Indian agriculture, on which the country depends for its food supply depends on its turn on annual monsoons. If the monsoon breaks at property time and brings sufficient rains, the crops are abundant but if it falls late, the crops fall and agriculture is brought to a standstill and the result is the dearth of food or famine with all its terrible consequences.

As there is no reason to think that the climate of India has radically changed in historical times, famines must have been as frequent and severe in older times as they are today. If we drove not many historical records of famines in the past, this is due to fact that ancient histories, which were devoted mainly to description of wars, the policy of kings and the intrigues of royal courts, considered the lives and sufferings of the common people beneath their notice.

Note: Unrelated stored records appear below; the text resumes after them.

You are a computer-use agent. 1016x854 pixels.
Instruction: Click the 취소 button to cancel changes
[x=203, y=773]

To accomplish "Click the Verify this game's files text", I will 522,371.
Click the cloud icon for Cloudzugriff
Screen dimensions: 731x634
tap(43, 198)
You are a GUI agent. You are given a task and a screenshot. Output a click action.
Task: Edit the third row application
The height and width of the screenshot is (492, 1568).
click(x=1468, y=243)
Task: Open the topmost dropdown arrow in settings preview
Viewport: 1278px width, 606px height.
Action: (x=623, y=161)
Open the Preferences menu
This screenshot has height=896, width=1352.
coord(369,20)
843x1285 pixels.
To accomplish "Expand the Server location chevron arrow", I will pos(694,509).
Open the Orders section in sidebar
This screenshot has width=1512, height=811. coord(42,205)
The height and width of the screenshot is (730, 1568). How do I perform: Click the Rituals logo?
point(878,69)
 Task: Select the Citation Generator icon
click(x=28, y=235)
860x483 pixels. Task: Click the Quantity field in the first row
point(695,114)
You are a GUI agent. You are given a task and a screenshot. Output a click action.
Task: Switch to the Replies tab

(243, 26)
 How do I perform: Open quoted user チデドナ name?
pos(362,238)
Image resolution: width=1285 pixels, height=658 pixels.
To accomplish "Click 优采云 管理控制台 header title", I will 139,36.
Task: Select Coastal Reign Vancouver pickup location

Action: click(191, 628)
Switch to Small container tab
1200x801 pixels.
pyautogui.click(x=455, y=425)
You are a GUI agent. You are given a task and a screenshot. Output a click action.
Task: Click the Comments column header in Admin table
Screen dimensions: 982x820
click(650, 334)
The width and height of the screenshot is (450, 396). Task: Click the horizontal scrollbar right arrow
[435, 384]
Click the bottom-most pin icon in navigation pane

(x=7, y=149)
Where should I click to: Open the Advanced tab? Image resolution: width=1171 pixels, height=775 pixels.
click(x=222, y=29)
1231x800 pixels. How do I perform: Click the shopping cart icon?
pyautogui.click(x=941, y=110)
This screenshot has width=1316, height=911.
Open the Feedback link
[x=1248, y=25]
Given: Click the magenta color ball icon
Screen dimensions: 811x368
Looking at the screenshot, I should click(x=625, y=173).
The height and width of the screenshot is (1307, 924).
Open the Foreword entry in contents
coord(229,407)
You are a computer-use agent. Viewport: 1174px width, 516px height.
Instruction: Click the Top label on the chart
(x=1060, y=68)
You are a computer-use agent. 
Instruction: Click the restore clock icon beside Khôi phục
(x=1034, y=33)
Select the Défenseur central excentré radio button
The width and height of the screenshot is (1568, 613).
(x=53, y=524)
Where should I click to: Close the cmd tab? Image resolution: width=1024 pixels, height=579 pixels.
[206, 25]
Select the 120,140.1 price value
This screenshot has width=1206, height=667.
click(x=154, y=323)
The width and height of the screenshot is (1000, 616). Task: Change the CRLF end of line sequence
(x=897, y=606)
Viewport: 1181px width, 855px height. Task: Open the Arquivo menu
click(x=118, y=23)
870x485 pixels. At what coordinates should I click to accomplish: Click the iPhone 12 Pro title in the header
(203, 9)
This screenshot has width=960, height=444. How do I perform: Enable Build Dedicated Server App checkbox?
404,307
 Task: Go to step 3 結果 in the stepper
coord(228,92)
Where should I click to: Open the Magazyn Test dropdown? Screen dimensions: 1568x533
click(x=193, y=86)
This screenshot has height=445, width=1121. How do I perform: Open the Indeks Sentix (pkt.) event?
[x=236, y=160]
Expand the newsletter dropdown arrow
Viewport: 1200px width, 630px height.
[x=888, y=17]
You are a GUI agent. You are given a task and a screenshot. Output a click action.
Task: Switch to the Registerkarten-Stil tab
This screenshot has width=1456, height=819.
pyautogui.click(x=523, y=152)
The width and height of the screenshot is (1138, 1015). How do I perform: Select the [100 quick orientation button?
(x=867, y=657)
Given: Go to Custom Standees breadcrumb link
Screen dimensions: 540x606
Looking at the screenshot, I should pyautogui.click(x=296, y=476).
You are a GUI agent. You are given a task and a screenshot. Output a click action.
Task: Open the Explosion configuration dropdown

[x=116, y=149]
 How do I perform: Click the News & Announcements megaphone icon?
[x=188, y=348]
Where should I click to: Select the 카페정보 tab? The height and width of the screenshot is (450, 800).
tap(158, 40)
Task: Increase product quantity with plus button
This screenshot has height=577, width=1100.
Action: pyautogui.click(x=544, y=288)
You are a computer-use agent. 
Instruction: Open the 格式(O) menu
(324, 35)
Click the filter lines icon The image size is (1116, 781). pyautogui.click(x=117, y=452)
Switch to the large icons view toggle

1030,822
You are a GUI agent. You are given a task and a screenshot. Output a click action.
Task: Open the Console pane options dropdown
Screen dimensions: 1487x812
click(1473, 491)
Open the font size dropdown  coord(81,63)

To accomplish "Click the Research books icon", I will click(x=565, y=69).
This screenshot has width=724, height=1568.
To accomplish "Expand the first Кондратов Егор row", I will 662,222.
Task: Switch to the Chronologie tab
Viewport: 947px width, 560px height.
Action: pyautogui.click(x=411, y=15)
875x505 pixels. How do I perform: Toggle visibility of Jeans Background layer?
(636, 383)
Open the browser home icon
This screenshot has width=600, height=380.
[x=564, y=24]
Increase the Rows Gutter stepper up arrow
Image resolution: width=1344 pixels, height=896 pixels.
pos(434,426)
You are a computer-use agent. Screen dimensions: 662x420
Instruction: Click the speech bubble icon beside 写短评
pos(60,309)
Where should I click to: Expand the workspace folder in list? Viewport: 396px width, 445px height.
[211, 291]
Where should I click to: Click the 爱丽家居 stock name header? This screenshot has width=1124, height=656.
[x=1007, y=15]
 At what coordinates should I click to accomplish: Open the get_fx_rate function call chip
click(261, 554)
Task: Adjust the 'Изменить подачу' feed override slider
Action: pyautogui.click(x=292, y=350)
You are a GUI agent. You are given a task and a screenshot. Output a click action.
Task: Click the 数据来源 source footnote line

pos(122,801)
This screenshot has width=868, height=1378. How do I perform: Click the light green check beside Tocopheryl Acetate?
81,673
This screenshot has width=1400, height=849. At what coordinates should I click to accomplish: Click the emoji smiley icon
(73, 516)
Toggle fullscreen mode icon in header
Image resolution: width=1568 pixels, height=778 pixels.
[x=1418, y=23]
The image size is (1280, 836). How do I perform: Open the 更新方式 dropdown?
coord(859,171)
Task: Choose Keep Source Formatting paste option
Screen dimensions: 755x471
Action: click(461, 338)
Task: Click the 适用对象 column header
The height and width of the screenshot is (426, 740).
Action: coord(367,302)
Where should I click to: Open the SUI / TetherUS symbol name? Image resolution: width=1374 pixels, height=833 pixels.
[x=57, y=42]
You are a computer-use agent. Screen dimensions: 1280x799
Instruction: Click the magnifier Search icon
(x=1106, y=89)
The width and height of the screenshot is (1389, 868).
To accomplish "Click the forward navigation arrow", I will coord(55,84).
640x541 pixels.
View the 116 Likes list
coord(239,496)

In fact famines are not today the terrible disasters they were in the old days. Before the introduction of railways and good roads, a famine stricken district was helpless. In that district, there was little or no food and as food could not be brought from a distance, the people simply died of starvation by the thousands. The introduction of roads and railways has changed the character of famines. Nowadays in famine stricken district there is no lack of food and hence no starvation from absolute dearth of food.


The difficulty, however, remains that the poor people, who are thrown out of the work by failure of monsoon, have no money to buy food. But this difficulty has been met by an elaborate system of Government famine relief. It opens famine relief works, on which the out of work people are employed at fair wages which enables them to buy food. Hence in a modern time famines have fewer deaths due to starvation and it has been robbed of much of its terrors.